■ TASK GOAL ■
Repeat only the lines below from the one that contains "Instruction: Select 國聯明星隊(主) in the first bet" through the final line, exactly. Omit pictures.

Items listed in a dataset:
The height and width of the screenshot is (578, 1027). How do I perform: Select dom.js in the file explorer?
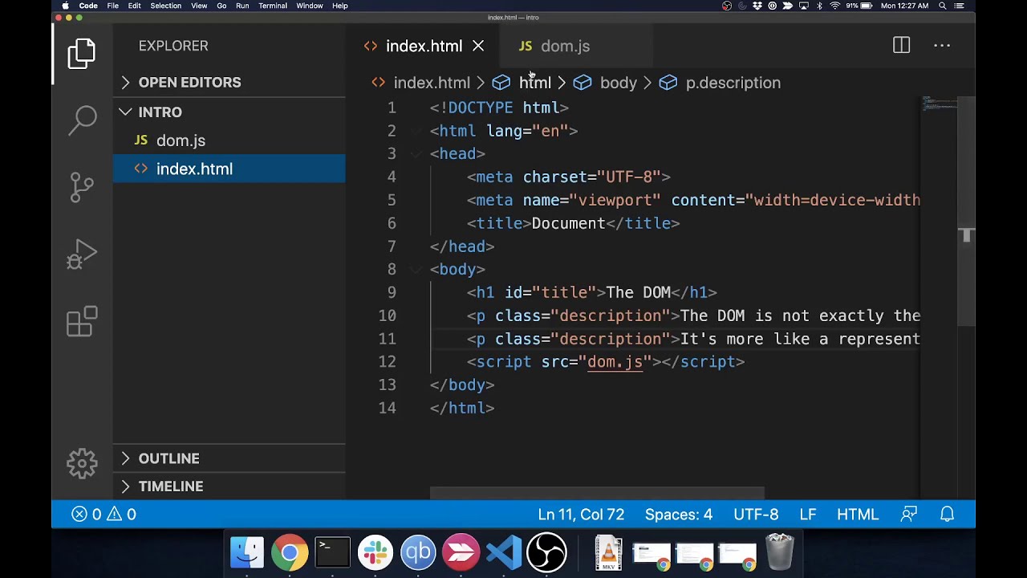pos(181,140)
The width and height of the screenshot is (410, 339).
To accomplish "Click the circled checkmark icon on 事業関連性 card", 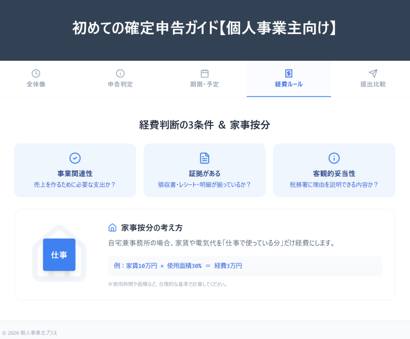I will click(75, 158).
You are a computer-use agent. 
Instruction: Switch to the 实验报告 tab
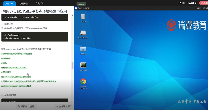click(x=24, y=4)
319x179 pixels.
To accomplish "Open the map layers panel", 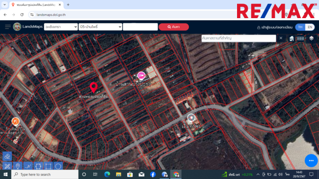I will tap(311, 38).
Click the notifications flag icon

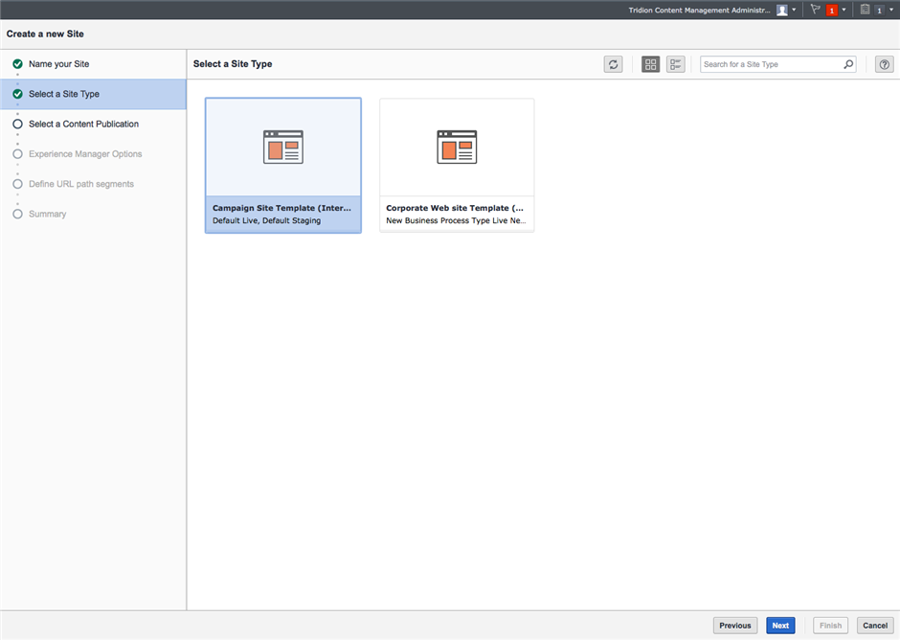[x=816, y=10]
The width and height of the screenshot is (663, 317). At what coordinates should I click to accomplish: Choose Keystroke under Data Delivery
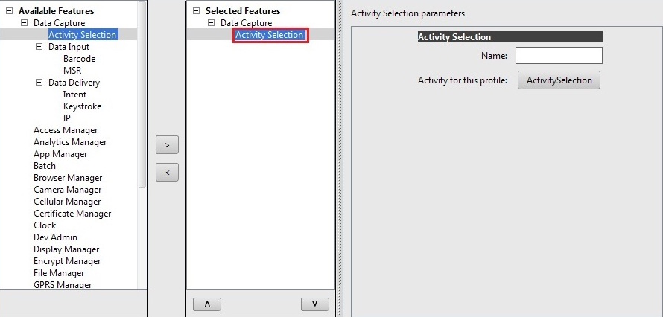[x=82, y=106]
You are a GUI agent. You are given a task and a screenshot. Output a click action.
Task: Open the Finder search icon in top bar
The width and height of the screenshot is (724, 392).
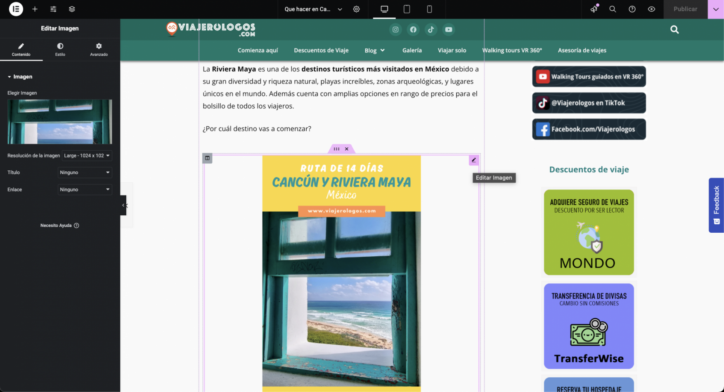[x=613, y=9]
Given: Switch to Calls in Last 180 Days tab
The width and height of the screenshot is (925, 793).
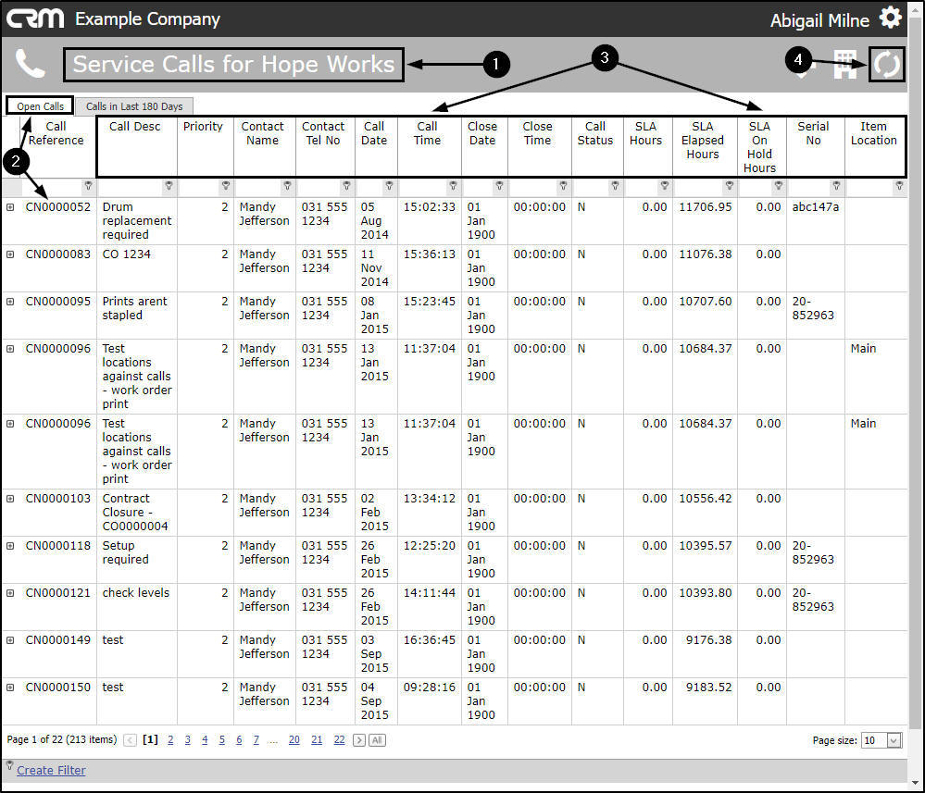Looking at the screenshot, I should pos(134,106).
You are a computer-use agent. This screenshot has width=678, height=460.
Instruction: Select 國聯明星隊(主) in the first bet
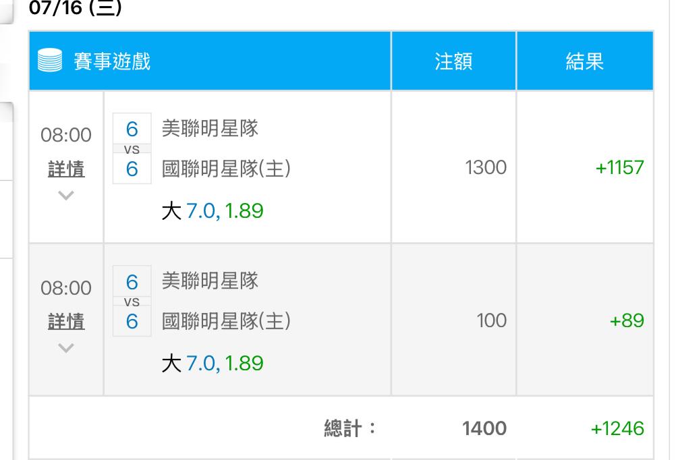click(x=226, y=169)
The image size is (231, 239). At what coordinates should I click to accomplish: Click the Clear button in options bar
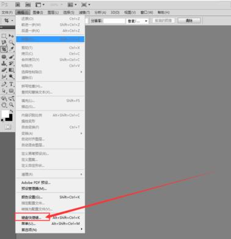[x=189, y=21]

■ SOLUTION FOR THIS EXERCISE ■
Instruction: Select 國聯明星隊(主) in the first bet
click(x=226, y=169)
The image size is (231, 239). At what coordinates should I click to accomplish: Click the Clear button in options bar
[x=189, y=21]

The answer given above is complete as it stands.